Cramer's 'Mad Money' Recap: Invest Like a Pro
Editor's note: This show was last broadcast on Dec. 27, 2011.
NEW YORK (TheStreet) -- "You can make more money investing for yourself than you would investing in bonds or index funds," Jim Cramer told "Mad Money" viewers Tuesday, as he devoted the entire show to helping home gamers become better investors.
Cramer said ordinary people can become great investors, even if the pundits and market "experts" say otherwise.
Cramer's first lesson for investors is that the market isn't always rational and it doesn't always make sense. He said sometimes we try to find logic and reason where there is none. "The market does some crazy things," he explained, "and when that happens, you want to take advantage of it."

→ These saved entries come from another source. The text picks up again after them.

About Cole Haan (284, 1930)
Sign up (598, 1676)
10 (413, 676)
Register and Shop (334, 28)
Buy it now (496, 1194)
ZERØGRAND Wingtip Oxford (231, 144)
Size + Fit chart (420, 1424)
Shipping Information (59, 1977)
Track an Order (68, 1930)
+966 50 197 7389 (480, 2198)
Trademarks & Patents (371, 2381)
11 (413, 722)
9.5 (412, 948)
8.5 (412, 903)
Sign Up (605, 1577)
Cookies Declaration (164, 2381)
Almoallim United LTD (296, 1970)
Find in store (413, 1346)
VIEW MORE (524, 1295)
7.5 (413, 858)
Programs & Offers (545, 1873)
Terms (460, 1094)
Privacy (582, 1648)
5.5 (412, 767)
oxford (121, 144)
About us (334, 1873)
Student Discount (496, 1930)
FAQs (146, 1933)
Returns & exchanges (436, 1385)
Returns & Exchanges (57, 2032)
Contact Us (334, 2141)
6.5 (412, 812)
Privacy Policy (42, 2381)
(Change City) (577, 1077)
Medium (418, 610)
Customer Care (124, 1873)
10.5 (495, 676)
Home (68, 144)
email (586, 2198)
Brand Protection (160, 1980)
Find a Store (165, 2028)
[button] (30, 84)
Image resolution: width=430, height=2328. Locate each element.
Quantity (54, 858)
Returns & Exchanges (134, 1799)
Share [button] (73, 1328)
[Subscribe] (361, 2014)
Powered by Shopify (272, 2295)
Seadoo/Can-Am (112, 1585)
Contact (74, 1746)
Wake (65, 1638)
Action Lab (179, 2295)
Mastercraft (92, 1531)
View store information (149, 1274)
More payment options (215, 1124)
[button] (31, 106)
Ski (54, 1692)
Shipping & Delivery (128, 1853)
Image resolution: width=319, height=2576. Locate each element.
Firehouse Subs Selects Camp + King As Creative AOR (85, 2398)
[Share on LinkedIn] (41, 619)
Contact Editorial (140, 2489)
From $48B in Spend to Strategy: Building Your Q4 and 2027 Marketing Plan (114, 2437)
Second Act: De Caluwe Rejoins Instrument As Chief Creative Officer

On days when the markets get pummeled, Cramer said there will be tons of stocks that go down for bad reasons. He said hedge funds, for example, sometimes need to sell their positions to raise cash to meet margin requirements or redemptions. When this happens, stocks move not on their individual fundamentals, but on the fundamentals of the money management business.
Cramer said the worst thing an investor can do is assume that because a stock trades at a certain level, it deserves to be there. "Was it right for oil to trade at $147 a barrel in 2008?" Of course not, he replied. With so many hedge funds gravitating toward the futures markets, "hedge funds gone wild" are having a greater and great impact on how the overall markets react.
The next time everything goes down all at once, Cramer told viewers, don't try and cook up reasons to justify it, just ask yourself if you might be seeing out-of-control hedge funds taking charge.
Buying 'Broken' Stocks
"Buy broken stocks, not broken companies," was Cramer's second lesson to investors. He said that in a serious correction, everything will go down, including a lot of stocks that don't deserve to. But how can investors tell the difference?
Cramer said that every correction has a cause. In 2008, it was mortgage-backed bonds, while in 2011 it was the debate over the debt ceiling and the resulting U.S. debt downgrade. Cramer said investors can look for the companies responsible for the corrections and assume they're probably broken companies.